2.9 Other Applications
Organic synthesis intermediates
Rubber vulcanization accelerators
Soil conditioners (chelating trace elements)
Metal ion analysis reagents
3. Synthesis Routes
3.1 Dichloroethane Method (DCE Method)
Principle
Dichloroethane (1,2-DCE) reacts with aqueous ammonia under high pressure (15–25 MPa) without catalysts via liquid-phase amination.
Main Reactions
Primary amination:$$\ce{ClCH2CH2Cl + 2NH3 -> NH2CH2CH2NH2·2HCl}$$
Secondary amination (polyamine formation):$$\ce{ClCH2CH2Cl + EDA·2HCl + 2NH3 -> NH4Cl + DETA·3HCl}$$
Side reaction (elimination):$$\ce{ClCH2CH2Cl + NH3 -> ClCH=CH2 + NH4Cl}$$
Process Characteristics
Conditions: 150–200°C, 15–25 MPa, no catalyst
Yield: EDA single-pass yield 40%–70%
Advantages: Abundant raw materials, no catalyst cost, high-value byproducts (polyamines, piperazine)
Disadvantages: High pressure, large salt wastewater, harsh corrosion
Adopters: Dow (USA), AKZO (Sweden), Delamine (Netherlands), Tosoh (Japan)
3.2 Ethanolamine Method (MEA Method)
Divided into reductive amination and condensation processes, categorized by catalysts.
3.2.1 Reductive Amination Process
Raw materials: Monoethanolamine (MEA), ammonia, hydrogen
Catalysts: Group VIIIB/IB metals (Ni, Co, Cu) or oxides
Conditions: 200–250°C, 10–15 MPa
Features: High EDA selectivity, but high hydrogen consumption and catalyst cost
3.2.2 Solid Acid Catalyst Condensation Process
Raw materials: MEA, ammonia
Catalysts: Lewis acids, Brønsted acids, heteropolyacids, molecular sieves
Conditions: 180–220°C, 3–5 MPa (low pressure)
Advantages:
Lower pressure (3–5 MPa vs. 15–25 MPa for DCE)

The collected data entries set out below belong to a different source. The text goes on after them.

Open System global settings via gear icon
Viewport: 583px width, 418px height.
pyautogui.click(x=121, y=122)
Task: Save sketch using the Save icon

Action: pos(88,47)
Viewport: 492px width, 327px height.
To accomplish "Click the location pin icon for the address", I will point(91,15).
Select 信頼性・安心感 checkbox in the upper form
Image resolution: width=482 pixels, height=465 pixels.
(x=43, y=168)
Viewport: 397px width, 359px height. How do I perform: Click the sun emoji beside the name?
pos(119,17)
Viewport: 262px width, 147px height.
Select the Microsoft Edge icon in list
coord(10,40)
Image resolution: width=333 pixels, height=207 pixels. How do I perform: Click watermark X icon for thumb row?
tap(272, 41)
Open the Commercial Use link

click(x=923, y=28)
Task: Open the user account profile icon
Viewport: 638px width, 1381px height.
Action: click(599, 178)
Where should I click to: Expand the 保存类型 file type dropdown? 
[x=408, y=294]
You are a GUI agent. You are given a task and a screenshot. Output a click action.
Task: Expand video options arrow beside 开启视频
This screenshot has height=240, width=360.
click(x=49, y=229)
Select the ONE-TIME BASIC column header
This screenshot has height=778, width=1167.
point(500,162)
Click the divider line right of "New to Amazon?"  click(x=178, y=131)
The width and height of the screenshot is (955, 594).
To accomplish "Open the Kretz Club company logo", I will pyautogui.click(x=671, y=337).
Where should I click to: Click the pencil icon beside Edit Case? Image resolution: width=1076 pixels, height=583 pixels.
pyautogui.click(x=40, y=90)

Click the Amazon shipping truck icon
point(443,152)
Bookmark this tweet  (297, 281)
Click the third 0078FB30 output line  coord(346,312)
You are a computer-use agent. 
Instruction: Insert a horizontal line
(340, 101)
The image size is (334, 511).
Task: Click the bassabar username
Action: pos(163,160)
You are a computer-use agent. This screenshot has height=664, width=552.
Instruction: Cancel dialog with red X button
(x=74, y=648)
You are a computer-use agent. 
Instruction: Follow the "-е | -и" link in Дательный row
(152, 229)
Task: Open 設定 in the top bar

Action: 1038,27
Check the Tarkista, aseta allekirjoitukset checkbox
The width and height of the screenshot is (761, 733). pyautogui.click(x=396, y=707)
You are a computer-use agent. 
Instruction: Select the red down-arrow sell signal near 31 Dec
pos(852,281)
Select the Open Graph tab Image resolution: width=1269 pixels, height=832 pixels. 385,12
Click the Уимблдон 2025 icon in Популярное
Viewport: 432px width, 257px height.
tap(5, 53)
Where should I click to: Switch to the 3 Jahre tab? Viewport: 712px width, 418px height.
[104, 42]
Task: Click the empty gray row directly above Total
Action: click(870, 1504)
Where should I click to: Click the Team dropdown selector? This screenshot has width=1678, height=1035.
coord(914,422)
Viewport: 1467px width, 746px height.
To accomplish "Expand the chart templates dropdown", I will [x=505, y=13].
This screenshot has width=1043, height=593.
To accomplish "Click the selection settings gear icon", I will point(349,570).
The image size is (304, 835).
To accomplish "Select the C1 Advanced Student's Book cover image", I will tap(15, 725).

Higher yield (EDA yield >85%)
Reduced pollution (no salt wastewater)
Lower energy consumption
Trend: Gradually becoming the mainstream green production route
3.3 Process Comparison
Aspect | Dichloroethane Method | Ethanolamine (Solid Acid) Method |
Raw materials | 1,2-Dichloroethane, ammonia | Monoethanolamine, ammonia |
Pressure | 15–25 MPa | 3–5 MPa |
Temperature | 150–200°C | 180–220°C |
Catalyst | None | Solid acid (molecular sieve, etc.) |
EDA yield | 40%–70% | >85% |
Wastewater | High salt, large volume | Near-zero salt, low volume |
Cost | Low raw material cost | Higher raw material cost, lower energy cost |
Environmental impact | High | Low (green process) |
4. Market & Development Trends
4.1 Market Demand
Global consumption: EDA accounts for ~50%, DETA ~20%, TETA/piperazine ~30%.
Regional demand: Asia (China, Southeast Asia) > North America > Europe.
Key drivers: Growth in epoxy resins, agrochemicals, and textile industries.
4.2 Technology Development
Green synthesis: Solid acid-catalyzed MEA method replacing DCE method.
Catalyst innovation: High-selectivity molecular sieves and composite catalysts.
Byproduct utilization: Efficient separation of piperazine and higher polyamines for value maximization.
4.3 Future Outlook
Ethyleneamine demand will grow steadily (CAGR ~4% 2026–2030), driven by infrastructure (epoxy curing agents), agriculture (fungicides), and textiles (surfactants). The solid acid-catalyzed MEA method will dominate new capacity due to environmental and economic advantages.